WARNING: There will be spoilers for book one ahead. To read my review of that title, go here.

Rory has survived her encounter with a Jack the Ripper copycat spirit, but she isn't quite the same. For starters, she now appears to have the ability to obliterate ghosts with a single touch. As Rory adjusts to her new life, a new series of murders has her breaking out her detective skills once again.

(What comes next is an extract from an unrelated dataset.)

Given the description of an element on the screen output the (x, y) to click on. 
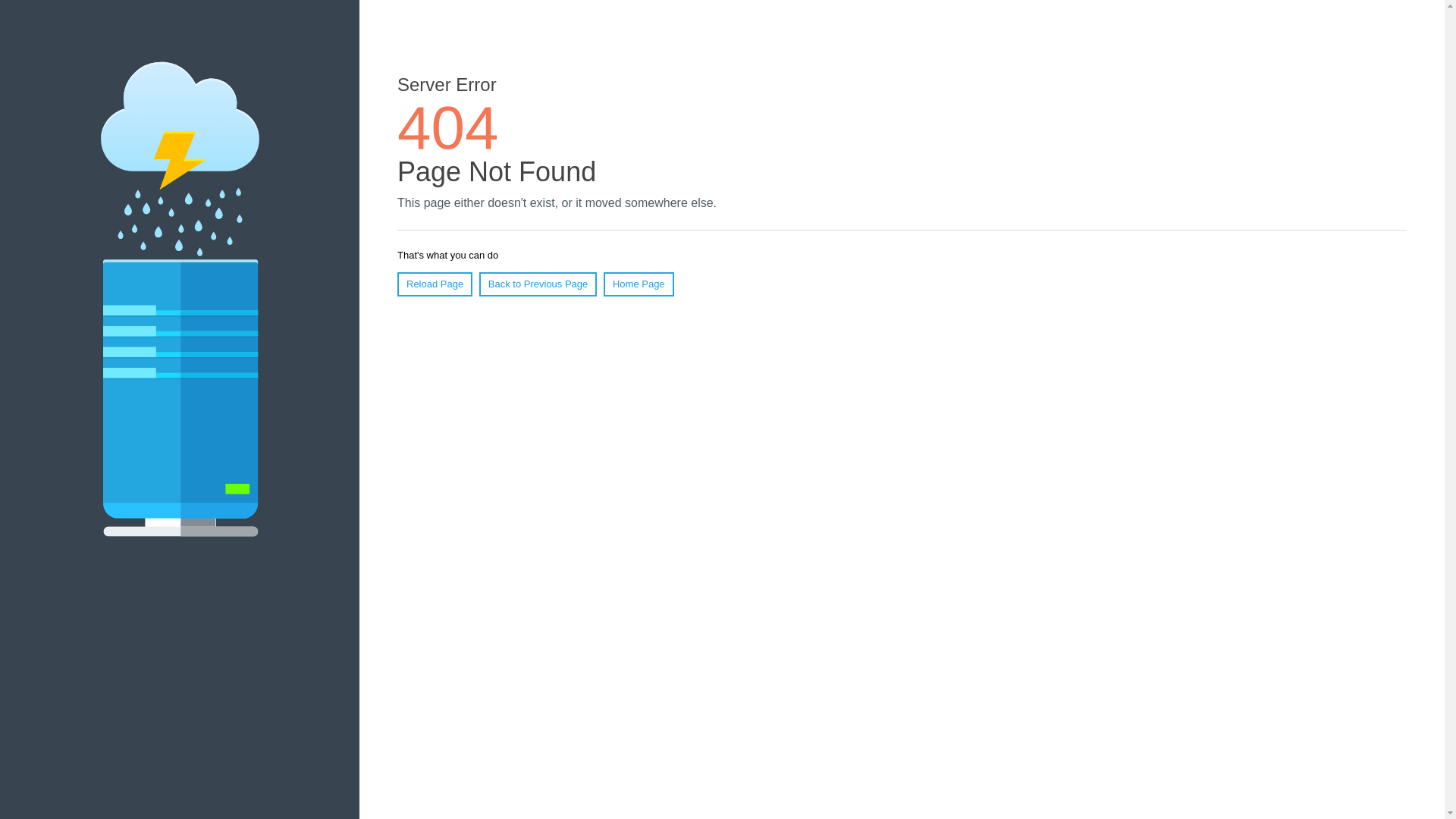
Home Page (639, 283)
Reload Page (434, 283)
Back to Previous Page (537, 283)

So, I only recently read book one, despite having it in my possession since before it was released, but I really enjoyed it. I was determined to read the second book in a more timely fashion, so I requested an e-galley when I saw it available and started reading as soon as I got the chance. I'll put it out there at the beginning: I didn't love this one as much as the first. Maybe it is suffering from second-book-itis, but it just didn't grip me the way the first one did. However, I still really enjoyed it, and THE ENDING. I completely love the ending. Here is what didn't work as well for me in this second book.

I feel like a little bit of Rory's spunk and verve is gone. Now, this is almost completely understandable as she almost died at the end of book one, which is bound to put a damper on pretty much anyone's high spirits. Rory also makes a few decisions that seemed too far out of character to be believable for me. Additionally, most of the other fantastic characters that Johnson created in book one are pushed to the side and neglected here in book two. This is extremely disappointing because, as I said in my review of book one, Johnson does characters extremely well.

Also, I gotta be honest - not a whole lot is happening throughout the majority of this book. This volume is a lot more introspective than the first - Rory figuring out what her life is going to be like now, and worrying that she'll never be satisfied with this new reality. Yes, there are some murders that Rory thinks she can solve, but the action is relatively quiet until the last few chapters.

I can see many readers finding fault with the last few chapters, especially the ending, but I personally loved it. It made me feel the feels, as they say, and I completely didn't expect that. The last little bit of this book definitely sets up some craziness for book three, so despite my relative disappointment in this volume, I'm eagerly awaiting book three.

Thanks to the publisher for a digital advance reader's copy, provided via NetGalley.